### WHAT IS REQUIRED
Retype each of the lines below word for word, keeping every character unchanged.
★ ★ ★ ★ ★ ★ ★
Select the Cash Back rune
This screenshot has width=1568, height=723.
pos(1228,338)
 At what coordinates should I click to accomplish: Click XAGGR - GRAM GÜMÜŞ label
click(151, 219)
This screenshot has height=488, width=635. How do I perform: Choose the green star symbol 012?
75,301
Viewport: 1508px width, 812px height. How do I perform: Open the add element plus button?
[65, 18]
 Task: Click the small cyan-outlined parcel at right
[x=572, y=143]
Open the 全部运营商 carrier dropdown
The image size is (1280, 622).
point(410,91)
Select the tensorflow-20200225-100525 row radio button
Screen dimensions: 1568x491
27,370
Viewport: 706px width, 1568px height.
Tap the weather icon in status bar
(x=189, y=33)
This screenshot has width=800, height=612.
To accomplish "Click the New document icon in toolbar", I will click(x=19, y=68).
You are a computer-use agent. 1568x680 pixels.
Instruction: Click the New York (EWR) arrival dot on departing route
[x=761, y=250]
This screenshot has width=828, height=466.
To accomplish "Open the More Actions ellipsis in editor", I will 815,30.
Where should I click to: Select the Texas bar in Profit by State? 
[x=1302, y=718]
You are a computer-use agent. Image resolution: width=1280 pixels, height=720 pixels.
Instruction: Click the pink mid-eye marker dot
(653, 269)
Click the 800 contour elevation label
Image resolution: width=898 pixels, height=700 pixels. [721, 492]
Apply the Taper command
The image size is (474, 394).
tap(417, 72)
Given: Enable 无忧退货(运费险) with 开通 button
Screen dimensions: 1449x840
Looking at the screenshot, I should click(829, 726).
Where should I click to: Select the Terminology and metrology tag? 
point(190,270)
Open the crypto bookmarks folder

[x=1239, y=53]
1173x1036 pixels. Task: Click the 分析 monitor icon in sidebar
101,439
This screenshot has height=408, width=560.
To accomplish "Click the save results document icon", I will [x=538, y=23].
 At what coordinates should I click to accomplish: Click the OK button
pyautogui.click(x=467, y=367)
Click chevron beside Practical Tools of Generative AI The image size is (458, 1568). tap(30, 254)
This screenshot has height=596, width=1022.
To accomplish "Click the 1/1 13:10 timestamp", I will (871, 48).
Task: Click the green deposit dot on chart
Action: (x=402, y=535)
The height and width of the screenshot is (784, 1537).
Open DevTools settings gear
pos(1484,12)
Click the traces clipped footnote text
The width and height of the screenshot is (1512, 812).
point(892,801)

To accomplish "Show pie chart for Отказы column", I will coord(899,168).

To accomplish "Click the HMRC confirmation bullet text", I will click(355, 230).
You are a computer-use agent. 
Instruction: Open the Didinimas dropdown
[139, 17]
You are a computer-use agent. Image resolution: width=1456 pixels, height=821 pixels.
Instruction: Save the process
★ ★ ★ ★ ★ ★ ★
### SOLUTION
Select the Cash Back rune
This screenshot has width=1568, height=723.
pos(1228,338)
 At what coordinates should I click to accomplish: Click XAGGR - GRAM GÜMÜŞ label
click(151, 219)
This screenshot has height=488, width=635. How do I perform: Choose the green star symbol 012?
75,301
Viewport: 1508px width, 812px height. How do I perform: Open the add element plus button?
[65, 18]
 Task: Click the small cyan-outlined parcel at right
[x=572, y=143]
Open the 全部运营商 carrier dropdown
The image size is (1280, 622).
point(410,91)
Select the tensorflow-20200225-100525 row radio button
Screen dimensions: 1568x491
27,370
Viewport: 706px width, 1568px height.
Tap the weather icon in status bar
(x=189, y=33)
This screenshot has width=800, height=612.
To accomplish "Click the New document icon in toolbar", I will click(x=19, y=68).
You are a computer-use agent. 1568x680 pixels.
Instruction: Click the New York (EWR) arrival dot on departing route
[x=761, y=250]
This screenshot has width=828, height=466.
To accomplish "Open the More Actions ellipsis in editor", I will 815,30.
Where should I click to: Select the Texas bar in Profit by State? 
[x=1302, y=718]
You are a computer-use agent. Image resolution: width=1280 pixels, height=720 pixels.
Instruction: Click the pink mid-eye marker dot
(653, 269)
Click the 800 contour elevation label
Image resolution: width=898 pixels, height=700 pixels. [721, 492]
Apply the Taper command
The image size is (474, 394).
tap(417, 72)
Given: Enable 无忧退货(运费险) with 开通 button
Screen dimensions: 1449x840
Looking at the screenshot, I should click(829, 726).
Where should I click to: Select the Terminology and metrology tag? 
point(190,270)
Open the crypto bookmarks folder

[x=1239, y=53]
1173x1036 pixels. Task: Click the 分析 monitor icon in sidebar
101,439
This screenshot has height=408, width=560.
To accomplish "Click the save results document icon", I will [x=538, y=23].
 At what coordinates should I click to accomplish: Click the OK button
pyautogui.click(x=467, y=367)
Click chevron beside Practical Tools of Generative AI The image size is (458, 1568). tap(30, 254)
This screenshot has height=596, width=1022.
To accomplish "Click the 1/1 13:10 timestamp", I will (871, 48).
Task: Click the green deposit dot on chart
Action: (x=402, y=535)
The height and width of the screenshot is (784, 1537).
Open DevTools settings gear
pos(1484,12)
Click the traces clipped footnote text
The width and height of the screenshot is (1512, 812).
point(892,801)

To accomplish "Show pie chart for Отказы column", I will coord(899,168).

To accomplish "Click the HMRC confirmation bullet text", I will click(355, 230).
You are a computer-use agent. 
Instruction: Open the Didinimas dropdown
[139, 17]
You are a computer-use agent. Image resolution: width=1456 pixels, height=821 pixels.
Instruction: Save the process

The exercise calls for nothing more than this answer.